● Given passage
________________________

I’ll get “that look” from the man in the post office when I go in for stamps for my cards. He’ll say: “They’ll have to go first class if you want them to get there on time. Last posting day for 2nd class was last week” – but I’ve had similar every year since 1980. Actually in the early 80’s I deliberately left posting my cards until after the very last posting date (can’t remember whether there was a 1st and 2nd class then) and they always arrived on time. I assume it was because the rush had died down.
I don’t think I’m disorganised. Christmas pounces out at me while I’m busy doing other things and I live with Scrooge who has no interest in reminding me about it. I don’t watch the T.V. much (only foreign programs on BBC4) so I don’t often see the Christmas themed advertisements unless they are whizzing past at 4x normal speed, but when I do they are for things I am not interested in: children’s toys, cosmetics or to remind me I have only 24 hours left to get the best deal ever on settees and sofas delivered in time for Christmas. I must confess that I’m always tempted by the sofa advertisements but I resist. I don’t need one. The dog is quite happy with the one I have and anyway I spend all my time on a chair at my computer (or in the car or at work).
On the side subject of advertisements: I blank out the food advertisements because they try to tempt me with gluten laden party food at bargain prices but they may as well have a finger pointing at me and say “except you”. Having to make/buy and take your own food to a club or friend’s party isn’t conducive to a feeling of inclusion and there are no bargain prices for gluten free.
Measured in today’s time Christmases were decades apart when I was a kid. Does that mean my mum would have had longer to prepare than I do, or have I now found out why every year we were hastily putting up the Christmas tree and wrapping Christmas presents on the afternoon of Christmas Eve. For years I thought that was because it was traditional. Now I know it was because she was in a different time dimension from me.

________________________

● Goal of the exercise
Answer these questions from the Christmas piece:
(a) Since what year has the writer heard similar remarks at the post office?
(b) What does the writer watch on TV?
(c) When did the writer's family put up the Christmas tree each year during the writer's childhood?

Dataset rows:
________________________

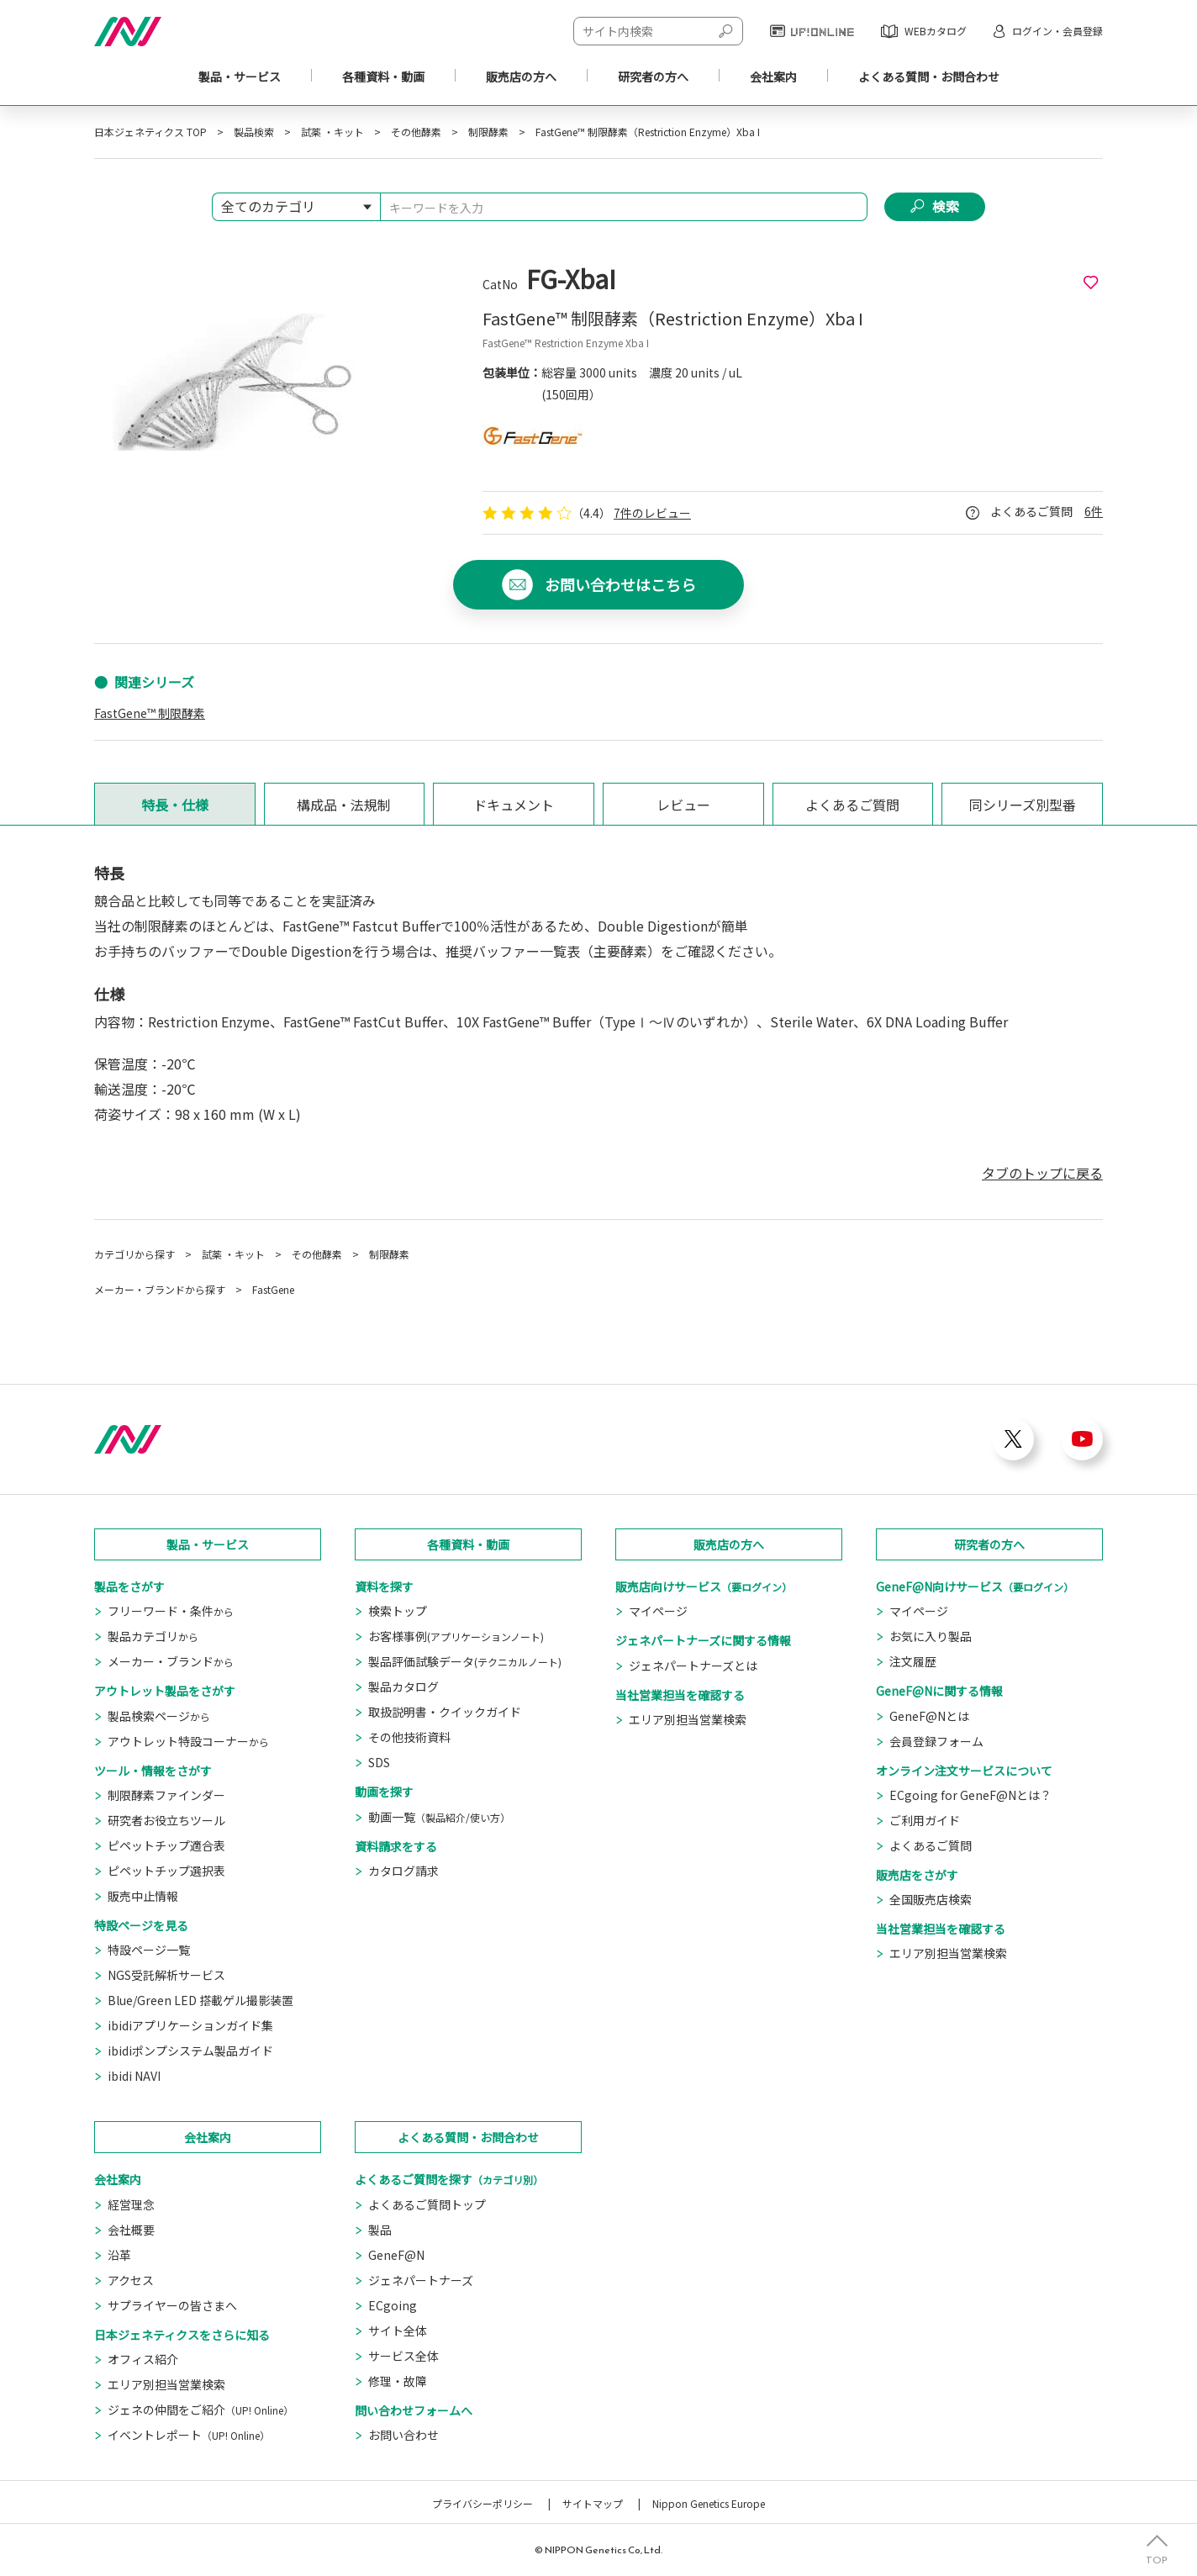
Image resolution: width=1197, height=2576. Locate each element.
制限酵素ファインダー (166, 1795)
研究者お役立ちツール (166, 1820)
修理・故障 (397, 2381)
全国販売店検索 (930, 1899)
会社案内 (773, 76)
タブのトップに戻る (1042, 1173)
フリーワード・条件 (171, 1610)
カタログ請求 (403, 1870)
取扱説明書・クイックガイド (444, 1711)
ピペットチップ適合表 (166, 1845)
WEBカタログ (935, 31)
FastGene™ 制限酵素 (149, 713)
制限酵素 (488, 131)
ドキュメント (513, 804)
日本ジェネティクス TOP (150, 131)
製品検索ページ (159, 1716)
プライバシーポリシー (482, 2503)
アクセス (131, 2280)
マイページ (658, 1610)
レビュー (683, 804)
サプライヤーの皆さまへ (172, 2305)
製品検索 (254, 131)
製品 (380, 2229)
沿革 (119, 2254)
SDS (379, 1762)
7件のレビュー (652, 512)
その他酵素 (416, 131)
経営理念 (131, 2204)
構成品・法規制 (344, 804)
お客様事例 (456, 1636)
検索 (945, 207)
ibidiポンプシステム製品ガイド (190, 2050)
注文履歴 (912, 1661)
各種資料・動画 (383, 76)
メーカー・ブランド (171, 1661)
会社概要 (131, 2229)
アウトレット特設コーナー (188, 1741)
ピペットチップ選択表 (166, 1870)
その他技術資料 (409, 1737)
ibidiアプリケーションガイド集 (190, 2025)
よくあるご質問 (852, 804)
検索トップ (397, 1610)
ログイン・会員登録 (1057, 31)
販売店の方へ (728, 1544)
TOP (1157, 2558)
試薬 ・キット (332, 131)
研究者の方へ (989, 1544)
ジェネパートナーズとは (693, 1665)
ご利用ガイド (924, 1820)
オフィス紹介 (143, 2359)
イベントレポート (189, 2434)
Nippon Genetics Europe (708, 2503)
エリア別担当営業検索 (687, 1719)
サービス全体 (403, 2355)
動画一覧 (439, 1816)
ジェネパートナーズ (420, 2280)
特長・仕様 (174, 804)
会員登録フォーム (936, 1741)
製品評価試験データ (465, 1661)
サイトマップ (592, 2503)
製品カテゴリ (153, 1636)
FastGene (273, 1289)
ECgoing (392, 2305)
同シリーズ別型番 (1022, 804)
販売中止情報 (143, 1895)
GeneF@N (396, 2254)
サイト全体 (397, 2330)
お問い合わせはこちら (620, 585)
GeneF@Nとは (929, 1716)
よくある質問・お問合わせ (468, 2137)
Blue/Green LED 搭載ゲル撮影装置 (200, 2000)
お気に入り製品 (930, 1636)
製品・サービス (239, 76)
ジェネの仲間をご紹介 (200, 2409)
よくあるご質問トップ (427, 2204)
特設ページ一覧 (149, 1949)
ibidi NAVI (134, 2075)
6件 (1093, 511)
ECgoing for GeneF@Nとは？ (970, 1795)
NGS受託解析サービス (166, 1974)
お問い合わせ (403, 2434)
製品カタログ (403, 1686)
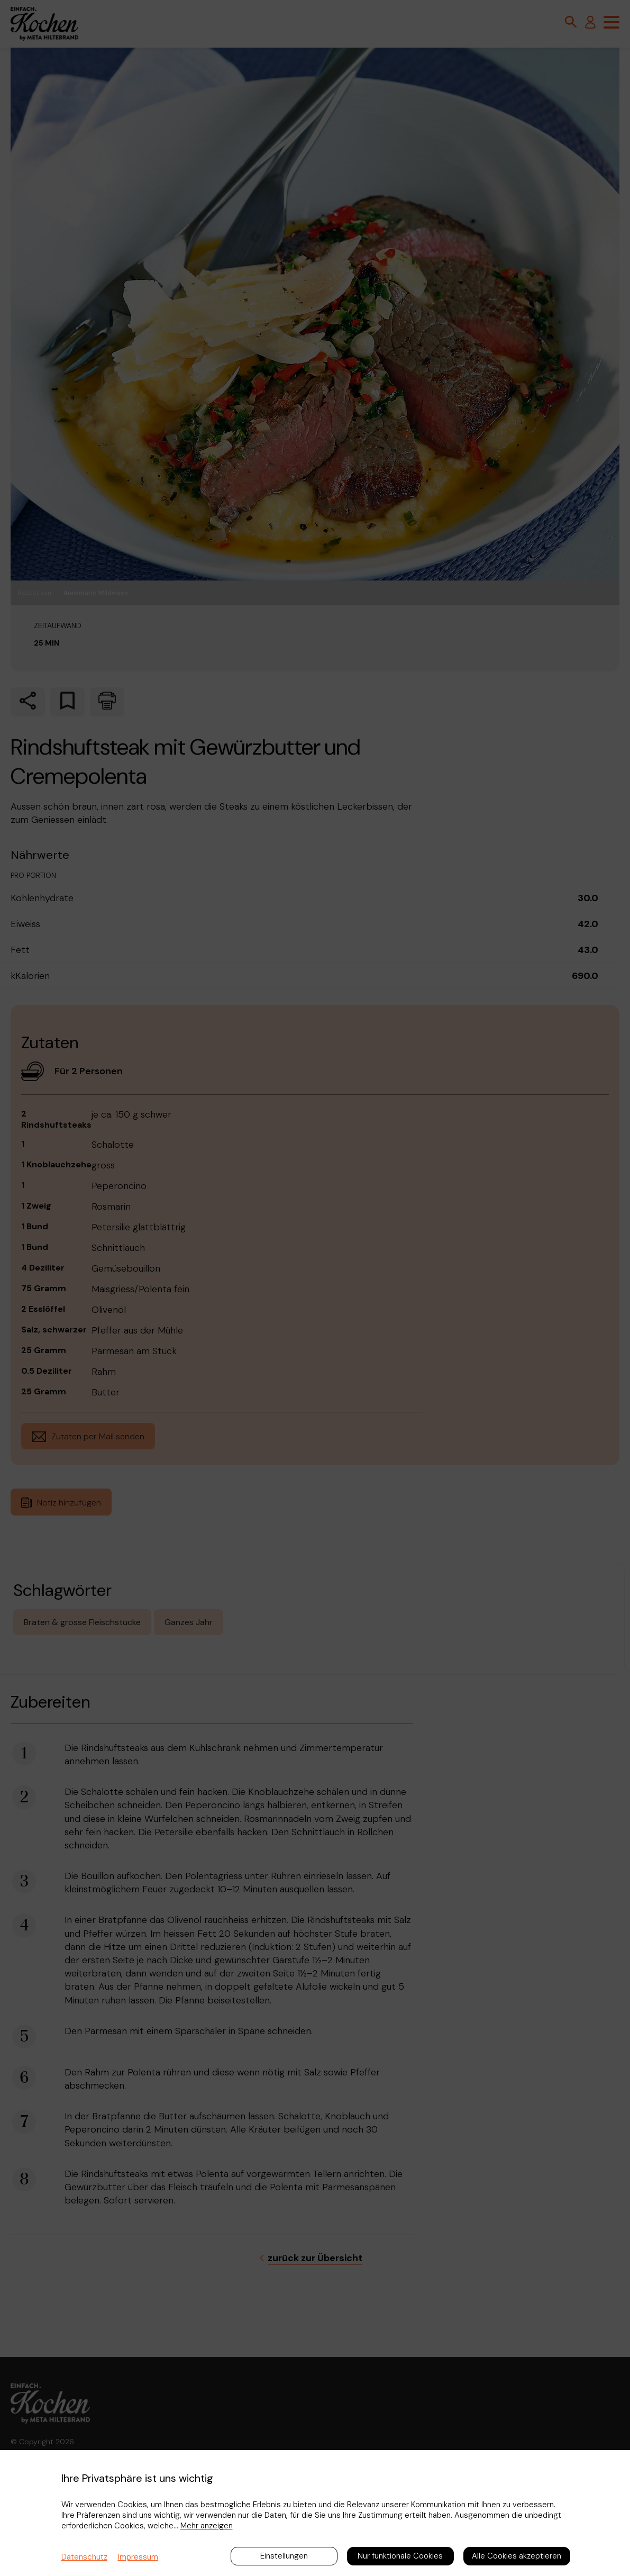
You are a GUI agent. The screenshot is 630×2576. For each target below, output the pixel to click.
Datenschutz (84, 2557)
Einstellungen (284, 2556)
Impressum (138, 2557)
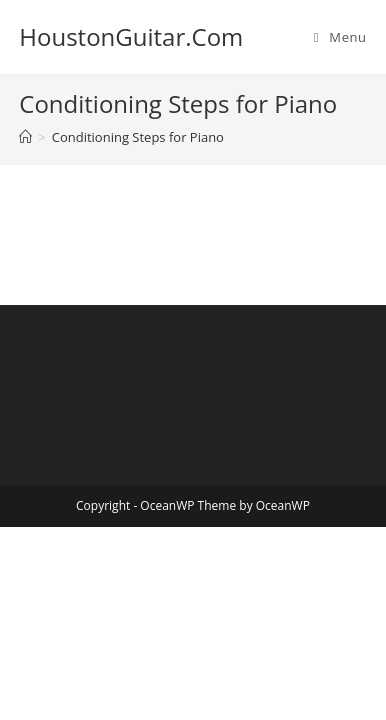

________________________

● Written solution
(a) 1980.
(b) Only foreign programs on BBC4.
(c) On the afternoon of Christmas Eve.